- Tâche courte -
Recopiez les lignes comprises entre celle qui contient « How do I perform: Click the Upgrade » et celle qui contient « Open the Square », bornes incluses, en substituant « px » à « pixels » et sans rien modifier d'autre.

++++

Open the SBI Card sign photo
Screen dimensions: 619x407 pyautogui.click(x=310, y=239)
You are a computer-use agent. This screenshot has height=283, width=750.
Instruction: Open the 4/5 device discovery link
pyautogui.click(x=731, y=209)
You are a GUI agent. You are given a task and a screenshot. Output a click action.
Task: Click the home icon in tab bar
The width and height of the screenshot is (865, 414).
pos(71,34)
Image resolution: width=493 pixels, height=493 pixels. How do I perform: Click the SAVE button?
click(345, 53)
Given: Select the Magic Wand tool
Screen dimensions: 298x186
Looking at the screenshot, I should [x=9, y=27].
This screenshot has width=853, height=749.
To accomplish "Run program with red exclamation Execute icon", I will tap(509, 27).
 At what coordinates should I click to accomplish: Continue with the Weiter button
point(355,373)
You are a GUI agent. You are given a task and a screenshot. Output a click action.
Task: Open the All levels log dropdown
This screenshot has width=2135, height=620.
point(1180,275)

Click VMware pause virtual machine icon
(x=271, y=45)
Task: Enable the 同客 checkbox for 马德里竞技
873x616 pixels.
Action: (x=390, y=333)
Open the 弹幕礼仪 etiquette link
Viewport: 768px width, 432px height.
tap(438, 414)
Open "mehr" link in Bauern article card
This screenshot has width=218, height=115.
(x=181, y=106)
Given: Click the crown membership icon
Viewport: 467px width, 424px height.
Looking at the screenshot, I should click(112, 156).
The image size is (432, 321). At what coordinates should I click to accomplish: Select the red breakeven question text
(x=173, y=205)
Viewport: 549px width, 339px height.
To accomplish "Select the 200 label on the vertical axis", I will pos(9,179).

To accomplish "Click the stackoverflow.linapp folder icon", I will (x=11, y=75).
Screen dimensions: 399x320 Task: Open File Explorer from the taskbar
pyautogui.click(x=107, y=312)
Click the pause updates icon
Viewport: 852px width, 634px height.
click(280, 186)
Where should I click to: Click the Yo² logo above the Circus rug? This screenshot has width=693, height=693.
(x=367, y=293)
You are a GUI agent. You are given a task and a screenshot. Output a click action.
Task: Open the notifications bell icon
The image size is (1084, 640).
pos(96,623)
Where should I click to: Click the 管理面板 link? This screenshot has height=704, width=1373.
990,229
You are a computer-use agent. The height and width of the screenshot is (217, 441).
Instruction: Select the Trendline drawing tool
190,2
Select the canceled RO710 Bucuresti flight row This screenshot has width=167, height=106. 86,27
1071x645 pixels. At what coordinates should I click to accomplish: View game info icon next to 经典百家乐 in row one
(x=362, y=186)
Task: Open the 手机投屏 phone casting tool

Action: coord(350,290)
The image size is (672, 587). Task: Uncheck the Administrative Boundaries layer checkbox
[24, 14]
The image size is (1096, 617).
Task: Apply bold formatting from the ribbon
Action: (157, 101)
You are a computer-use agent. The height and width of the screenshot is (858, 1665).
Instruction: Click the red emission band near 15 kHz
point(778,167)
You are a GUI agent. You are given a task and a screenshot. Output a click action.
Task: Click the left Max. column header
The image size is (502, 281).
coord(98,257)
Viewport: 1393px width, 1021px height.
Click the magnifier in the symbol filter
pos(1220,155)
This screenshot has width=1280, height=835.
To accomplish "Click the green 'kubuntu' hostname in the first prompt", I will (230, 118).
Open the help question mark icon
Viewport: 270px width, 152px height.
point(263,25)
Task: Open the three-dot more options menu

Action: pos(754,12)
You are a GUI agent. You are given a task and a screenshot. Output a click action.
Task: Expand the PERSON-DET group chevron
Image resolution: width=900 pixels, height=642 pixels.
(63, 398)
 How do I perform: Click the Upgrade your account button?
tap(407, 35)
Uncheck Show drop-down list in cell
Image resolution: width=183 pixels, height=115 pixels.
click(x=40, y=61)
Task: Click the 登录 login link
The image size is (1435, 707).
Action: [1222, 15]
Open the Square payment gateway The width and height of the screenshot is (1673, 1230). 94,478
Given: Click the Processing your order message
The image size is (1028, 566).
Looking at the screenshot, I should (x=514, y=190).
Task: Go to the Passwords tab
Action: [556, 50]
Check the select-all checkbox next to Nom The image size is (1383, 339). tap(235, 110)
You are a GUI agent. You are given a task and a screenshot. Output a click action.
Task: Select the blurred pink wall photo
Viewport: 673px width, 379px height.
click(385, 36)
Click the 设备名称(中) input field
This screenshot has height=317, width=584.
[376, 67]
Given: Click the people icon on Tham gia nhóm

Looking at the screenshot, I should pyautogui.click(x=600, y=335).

++++

- Réponse à la tâche -
 How do I perform: Click the Upgrade your account button?
tap(407, 35)
Uncheck Show drop-down list in cell
Image resolution: width=183 px, height=115 px.
click(x=40, y=61)
Task: Click the 登录 login link
The image size is (1435, 707).
Action: [1222, 15]
Open the Square payment gateway The width and height of the screenshot is (1673, 1230). 94,478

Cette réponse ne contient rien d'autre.